I heard Him say, "you're not done there".  And I heard Him say, "time is a gift".  And I heard Him say, "trust Me in this.  Trust me enough, for once, to stay right where you are." 

It would be the same day other options would fall upon me as if the ceiling had collapsed.  The same day that He would offer alternatives, some hope of provision.  Just like He always does though -- knowing my eyes seek so far ahead.  One step at a time.  One set of directions at a time.  He knows me, knows how easily I get overwhelmed. 

Prayers are being answered that I don't remember praying.  The control freak in me wants to pray the prayer, hear the answer, and then have a story to tell.  It doesn't glorify me at all, it just helps me understand.  And it's a part of my testimony, how I help others see God.  But that's not always how God works. 

I'm coming to realize my prayers don't have to be specific for us to be taken care of.  Occasionally, for dramatic effect, I think He shows up and shows off to make Himself abundantly clear.

Other days, He wants us to bend close.  To recognize the obscurity, the general "working out of things", as His hand moving.

Does that make sense? 

I am not powerful because I pray.  My life doesn't unfold daily because I remember to ask.  There is power in prayer and being bold enough to ask for what we need.  But I was, and am, reminded of Matthew 6.  And my guess is the lilies don't spend their days asking for rain. 

Intimacy is in the details.  In the quiet details of doing life together.  This is where so many go wrong with their relationship with God.  I am not a good Christian, but I surely know the Father.  If only because we share my life.  Sometimes I forget this.  Sometimes I forget He already sees.  Sometimes I forget that He wants to help us, and He doesn't have to wait for my go ahead. 

So a few weeks ago when I started praying "please make a way", He knew it was my way of saying "I have no clue what the hell I am doing.  Fix this."

Fix this.

I am reminded of worship service I attended at Southland a few years ago.  Burned into my memory so well is Amanda Carter singing "Hosanna".  She stopped in the middle of the song and explained what Hosanna meant, literally translated.  Come fix this.  Come down, come here.  Come fix what we cannot. 

So that's what I started praying.  Make a way, where there seems to be no way.  When I am fresh out of ideas, when I have no more solutions, when I am at a loss.  Please, fix this.  Take care of us.  Help me take care of us. 

I do not believe in the old adage of, "God helps those who help themselves".  Too often I have seen Him stoop down and love on all of us.  Too many people get what they don't deserve.  God does not rely on us to be good.  He is not a good father because we are good children. 

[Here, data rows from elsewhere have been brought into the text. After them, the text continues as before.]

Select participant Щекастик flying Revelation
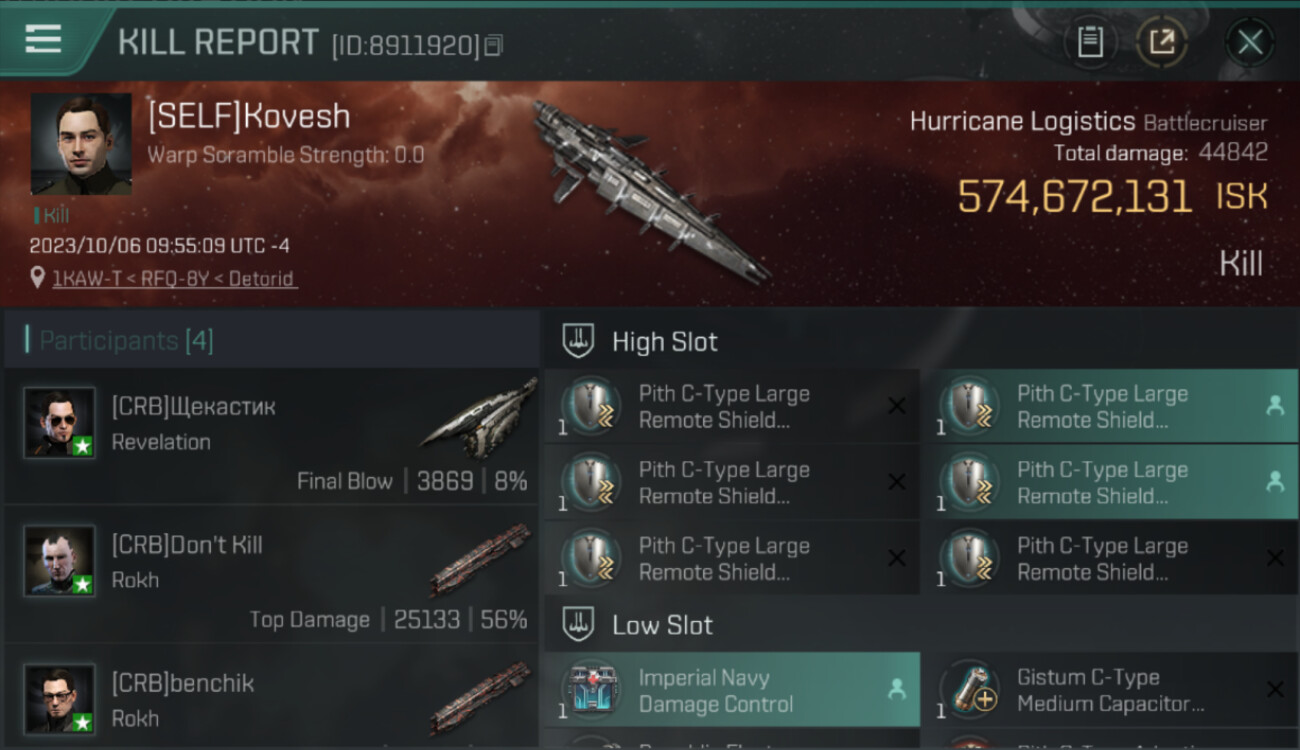Viewport: 1300px width, 750px height. click(271, 436)

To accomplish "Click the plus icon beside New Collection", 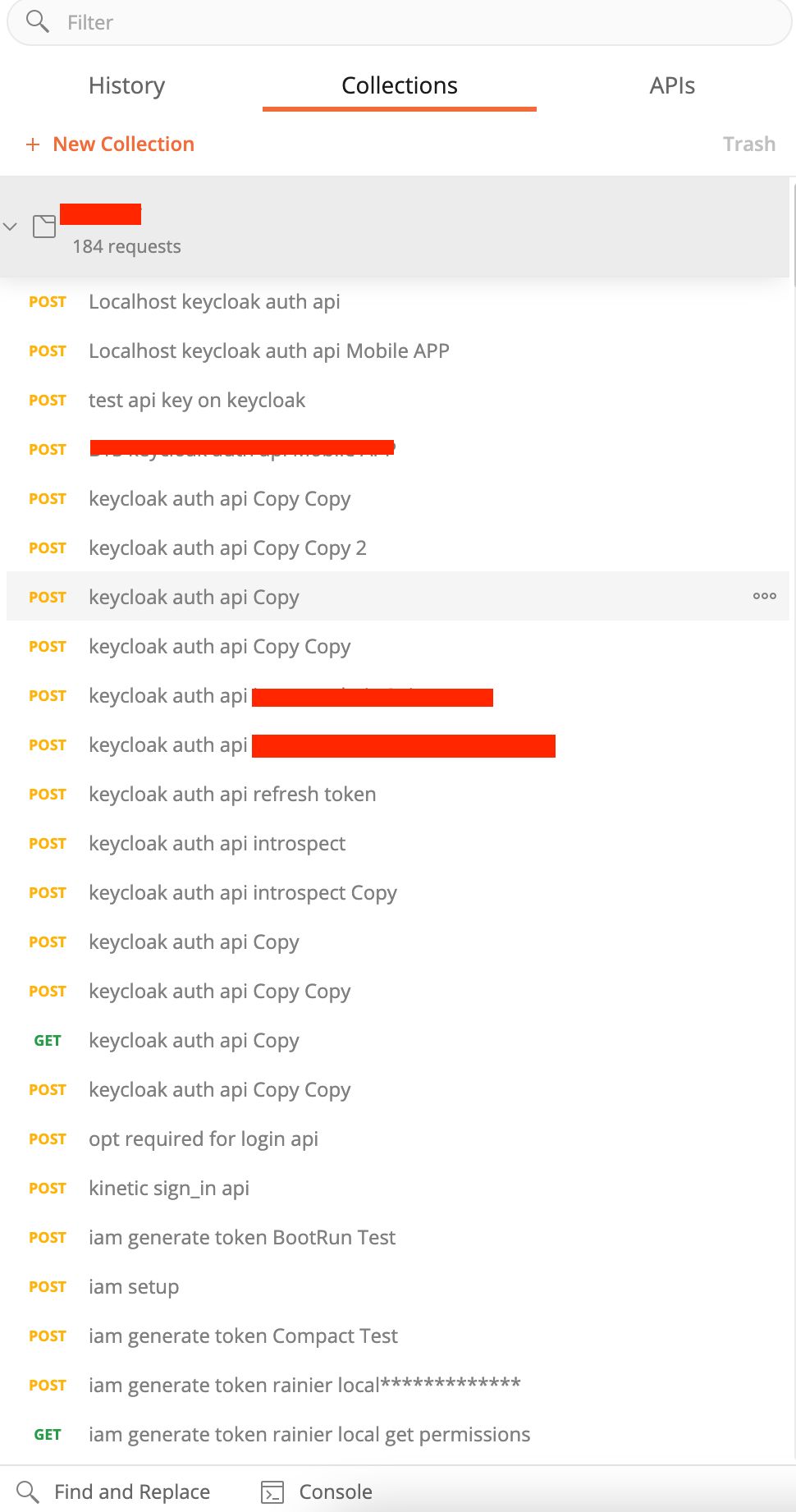I will [33, 144].
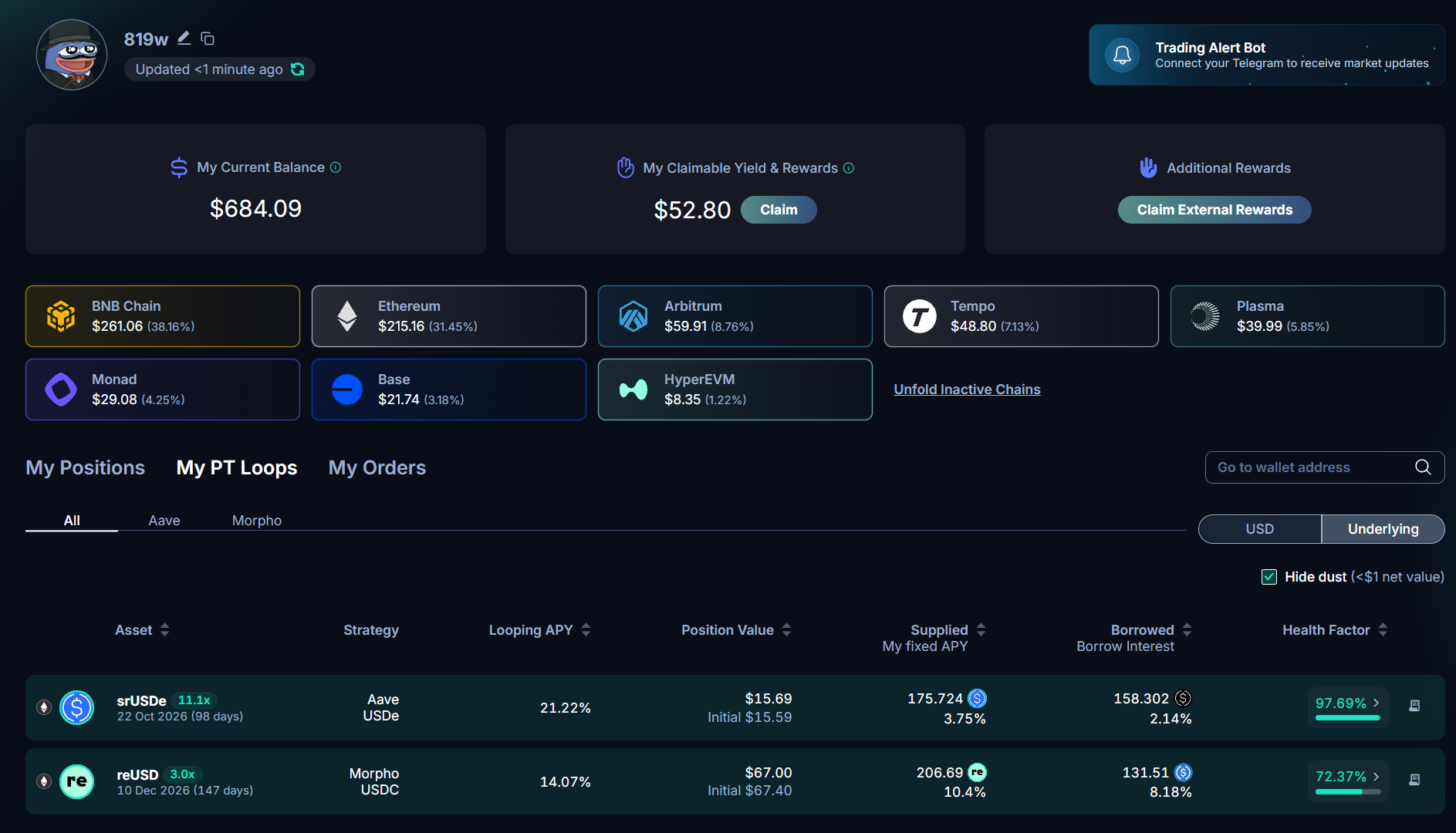Select the Morpho filter tab
The width and height of the screenshot is (1456, 833).
[x=257, y=521]
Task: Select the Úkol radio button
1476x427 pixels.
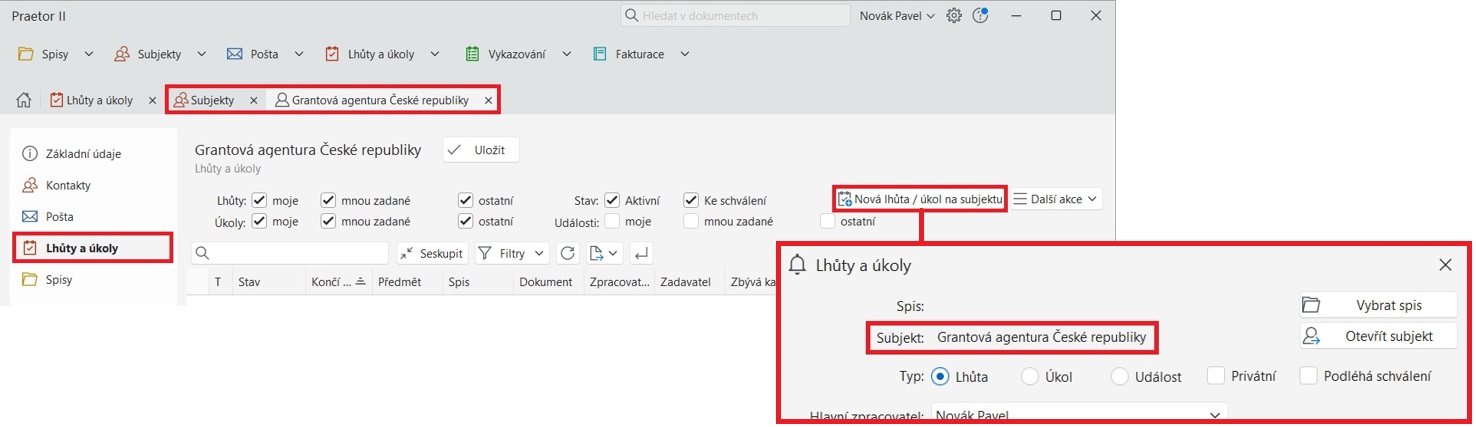Action: 1030,377
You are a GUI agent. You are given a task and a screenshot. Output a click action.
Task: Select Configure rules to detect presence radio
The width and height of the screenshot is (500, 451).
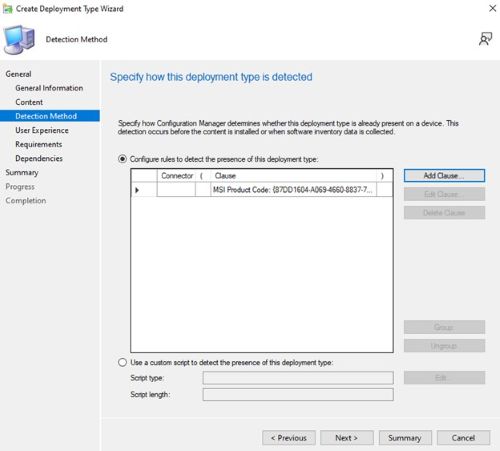[x=122, y=159]
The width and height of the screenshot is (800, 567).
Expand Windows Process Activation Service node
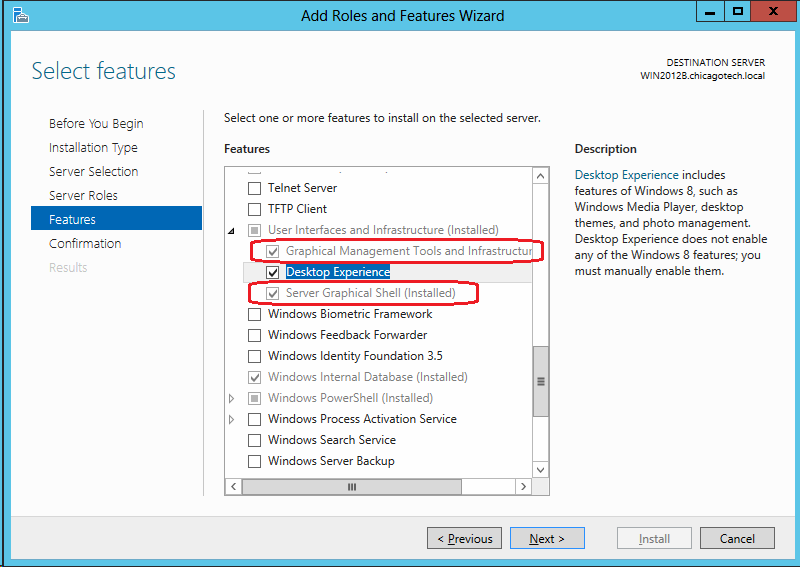(233, 419)
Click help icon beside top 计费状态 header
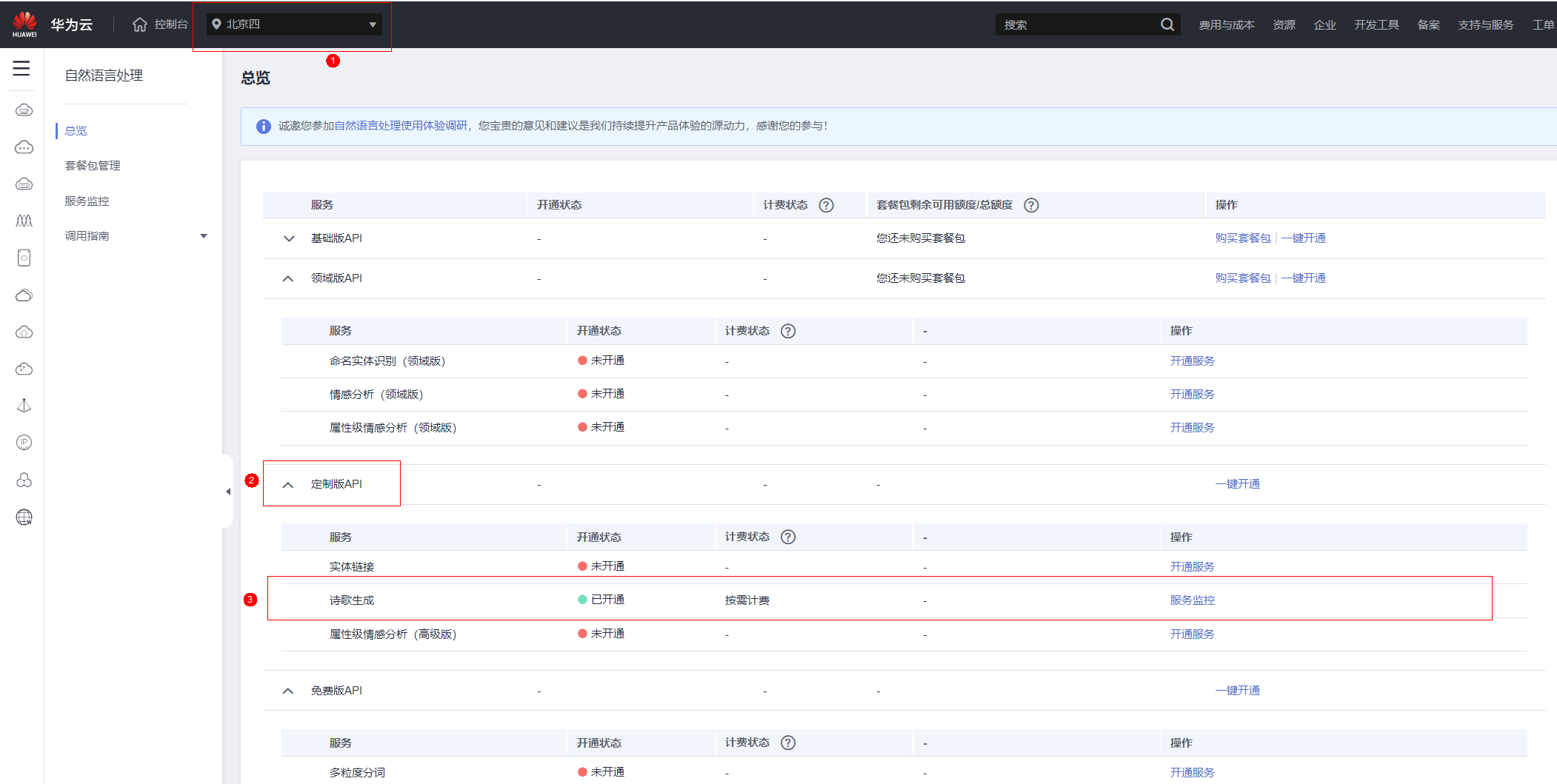Image resolution: width=1557 pixels, height=784 pixels. [x=826, y=205]
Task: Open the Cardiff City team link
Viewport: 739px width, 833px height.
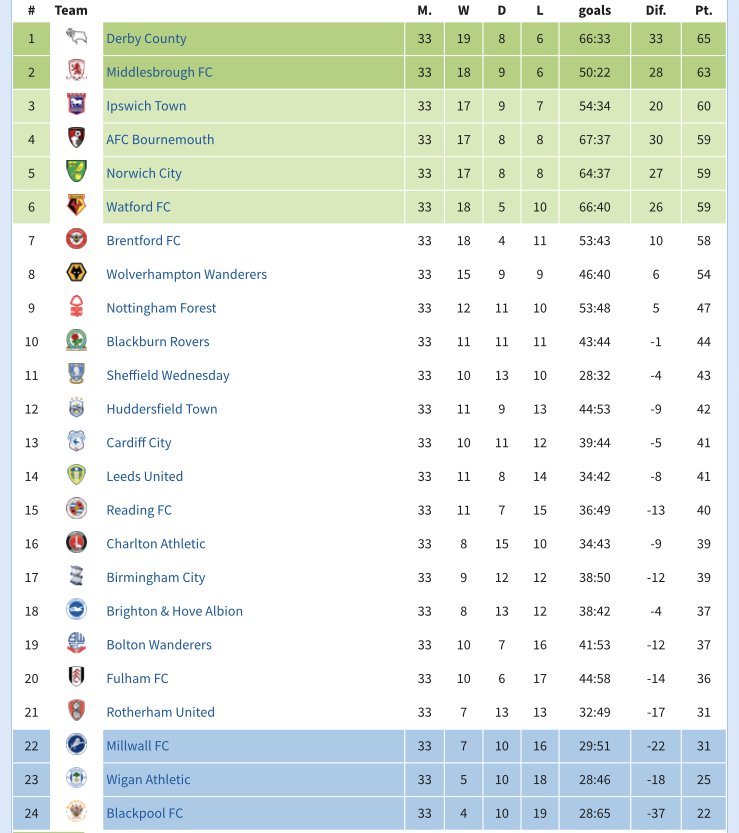Action: tap(139, 443)
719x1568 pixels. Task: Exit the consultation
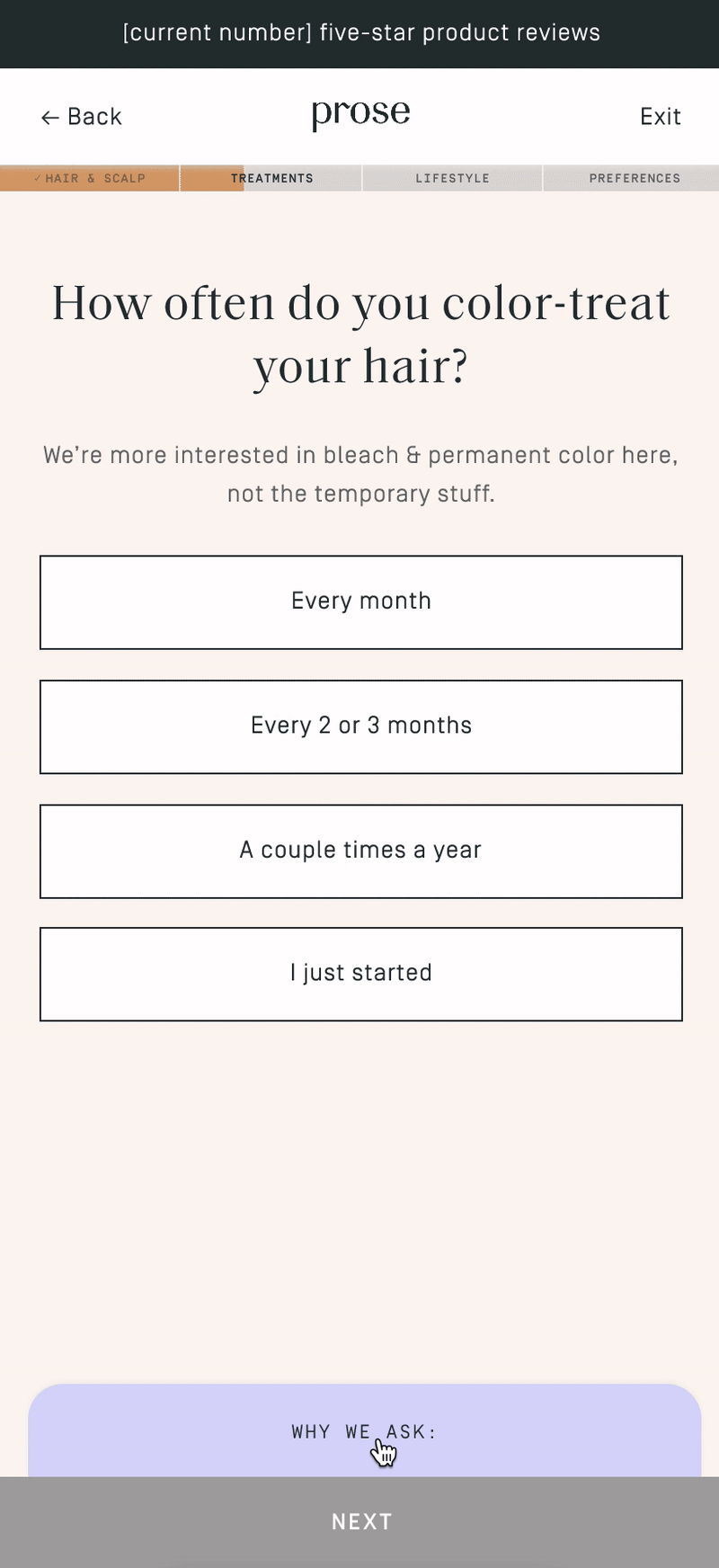(x=661, y=117)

I believe we are called to do what we can.  To be responsible for what we've been given.  To use our time, energy, resources, gifts, to build a life and leave a legacy.  I also think we need lots of help.  I also don't believe in the old adage "God won't give you more than you can handle."

If you and I were together right now, I would have said that and sighed out of exasperation.  Maybe thrown my arms and up and sank back into my chair.  I hate the saying.  Not until you are staring at a load at your feet, too heavy for you to pick up alone, will you ever understand how ABSURD it is.  How naïve it is. 

He wants us to ask for help.

God helps.  He does.  He doesn't need my permission to do it.  And He sure doesn't need our ideas to help Him figure out how.

He just loves it when we trust Him enough to ask.  

Go ahead.  Tell Him you're scared.  Tell Him you have no idea where to go from here.  Sometimes, when we finish His sentences, we get it all wrong.  Let's learn how to give Him time to talk back.  Make room for Him to answer.